An increasing number of aircraft, vehicles and ships share transport spaces. This requires a high degree of coordination. Coordination may be achieved centrally, which is the mode chosen for railways, or may be rule-based, as implemented in road traffic. In aeronautics and maritime transport, electronic navigation aids and radio communications already play a major role today. In the context of growing traffic and further automation, such aids will be increasingly required in other areas as well. Today’s electronic systems are, above all, designed to support pilots and captains. Communications takes place via voice-based systems, for example. Current systems often make use of expensive infrastructures, and do not take full advantage of GPS and Galileo. As a consequence, the institute is working on navigation and communications technologies that provide the reliability and availability needed for supporting safety-of-life operations, while at the same time being independent of expensive infrastructures.
The institute sets standards in aeronautics
The elimination of a communication bottleneck caused by the increasing traffic as well as the improvement of all-weather flight capabilities are major challenges in aeronautics. They will be addressed while reducing costs at the same time.
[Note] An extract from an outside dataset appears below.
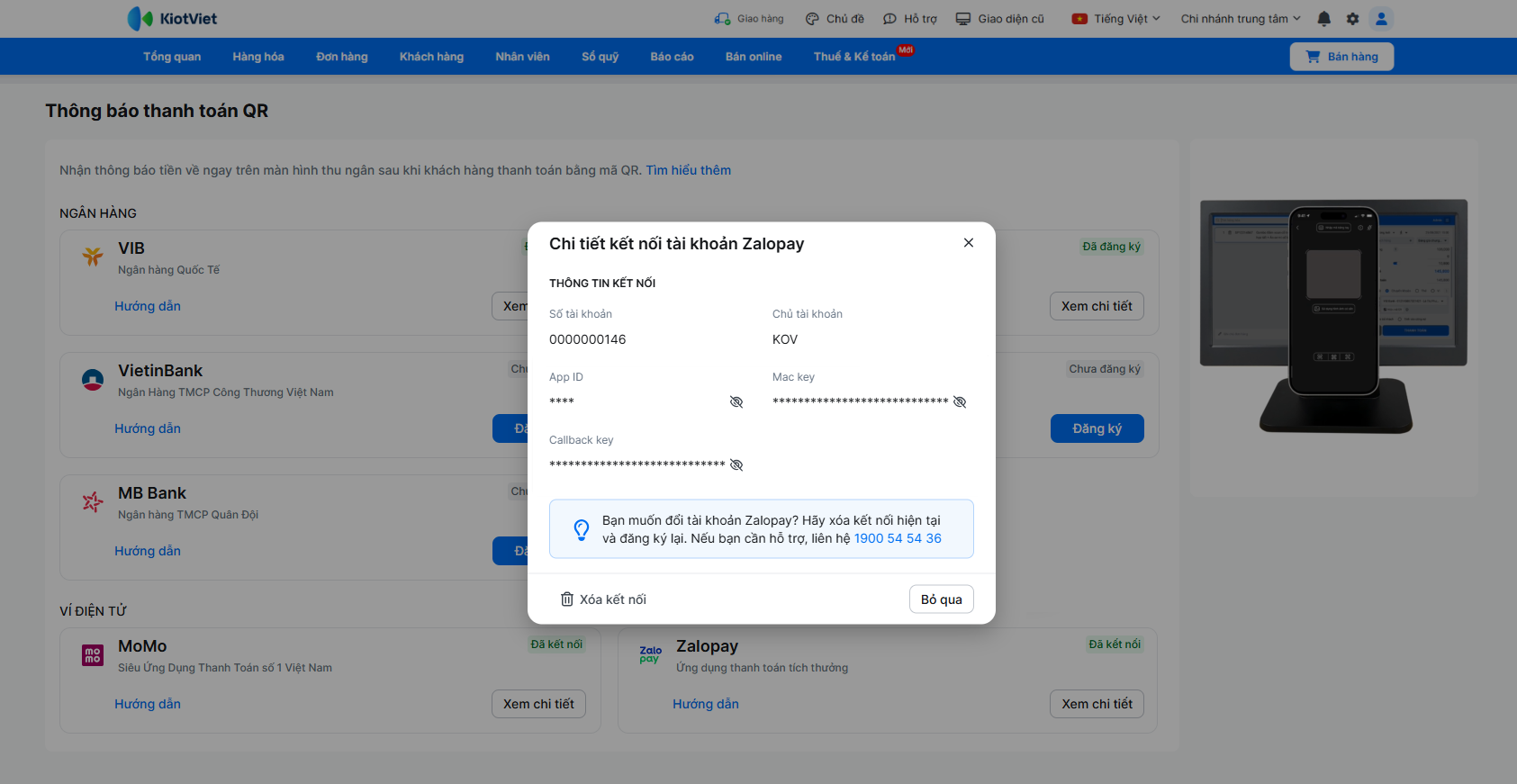Unmask the Callback key
Viewport: 1517px width, 784px height.
(x=736, y=465)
The communication bottleneck is addressed by the L-Band Digital Aeronautical Communications System (LDACS). L-DACS re-uses frequencies already used by other systems without disturbing them. It creates a universal interface for data and voice communications. In addition, it is intended to also provide distance measurement and emergency positioning. The institute plays a leading role in the development of LDACS. Its standardization by the International Civil Aviation Organization (ICAO) has just started and is strongly supported by the institute.
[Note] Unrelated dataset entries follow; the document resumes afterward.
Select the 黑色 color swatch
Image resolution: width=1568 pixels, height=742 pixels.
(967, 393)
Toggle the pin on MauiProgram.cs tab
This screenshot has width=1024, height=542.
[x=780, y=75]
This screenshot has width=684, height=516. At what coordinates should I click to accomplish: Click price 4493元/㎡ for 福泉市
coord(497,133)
The all-weather flight capability is limited most of all by the current instrument landing system. In the future, final approach and landing shall be supported by GPS and Galileo-based systems. The first steps in this direction have already been taken: thanks to the ionosphere modelling carried out by the institute, the first CAT I system outside the United States could be made operational in Bremen. It allows an aircraft to land when the pilot sees the landing strip after a guided descent to 200 feet. The goal of the institute is to develop future systems that allow completely blind landings. First tests of such systems were carried out successfully by the institute at the Brunswick Airport, Germany.
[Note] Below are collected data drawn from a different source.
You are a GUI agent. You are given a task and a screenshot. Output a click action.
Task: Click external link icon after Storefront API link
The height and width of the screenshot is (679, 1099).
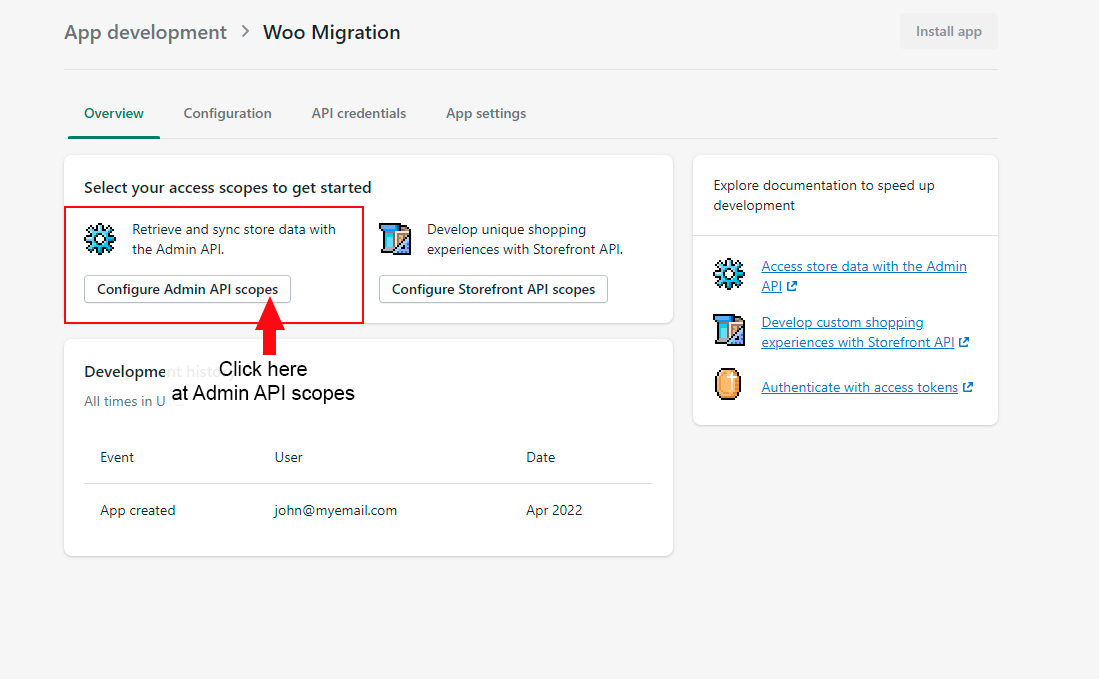pyautogui.click(x=964, y=343)
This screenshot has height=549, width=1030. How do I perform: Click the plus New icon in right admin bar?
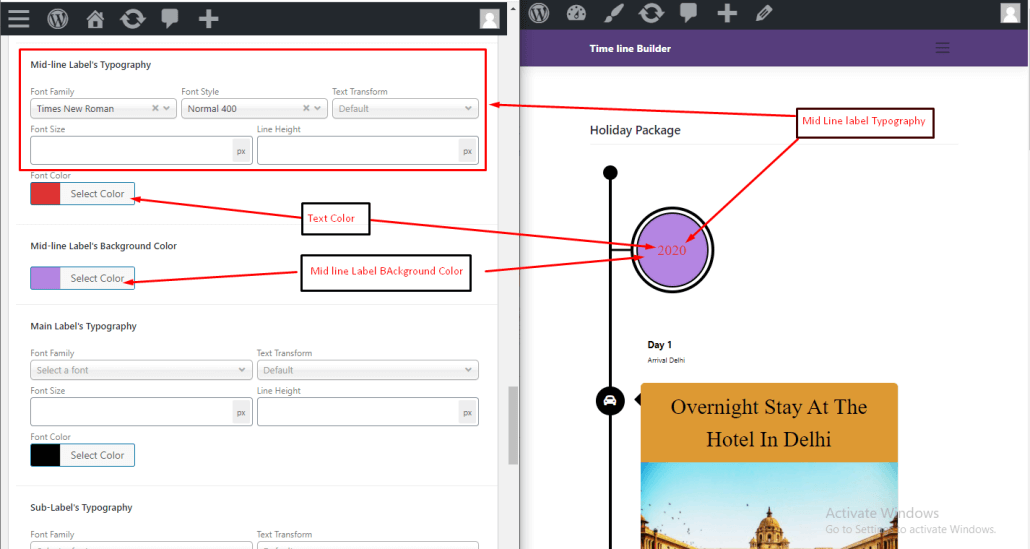tap(727, 13)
Maritime safety as a new area of application
Shipping is another area where all-weather capabilities are of crucial importance. The increasing number of ever larger vessels, which need to maneuver in harbors and narrow fairways, poses a big challenge. In contrast to aeronautics, massive reflections of signals from the ships’ hulls and from the environment make positioning difficult. In some situations it becomes impossible to estimate positions using satellite signals alone. Captains and pilots do, however, require a reliable source of information about their position and their surroundings. The institute is working on methods that involve other sensors to improve accuracy and to detect and compensate potential sources of error. The results are an important contribution to the standardization by the International Maritime Organisation (IMO). Vessel positions are currently shared with nearby ships using the so-called Automatic Identification System (AIS), but they are not necessarily trustworthy. For this reason, methods developed by the institute compare positions provided by AIS with own radar measurements. In this way, even ships that are not equipped with AIS as well as other obstacles can be located, integrated into maps, and even shared with other ships. In collaboration with partners, including the US Coast Guard, the institute is developing a standard for communications between ships, with the coast, and also involving satellites.
Railway Collision Avoidance System
Trains move along one-dimensional tracks. On main routes, expensive infrastructures ensure collision-free railway traffic. On secondary lines, this is not the case, and sadly collisions still happen once in a while. The institute has therefore developed the socalled ‘Railway Collision Avoidance System’ (RCAS), which uses satellite positioning and radio communications to detect dangerous situations without requiring costly infrastructure. This system was industrialized and is sold by the institute´s spin-off ‘Intelligence on Wheels’. The Harz Narrow-Gauge Railway is the first to be equipped with this system.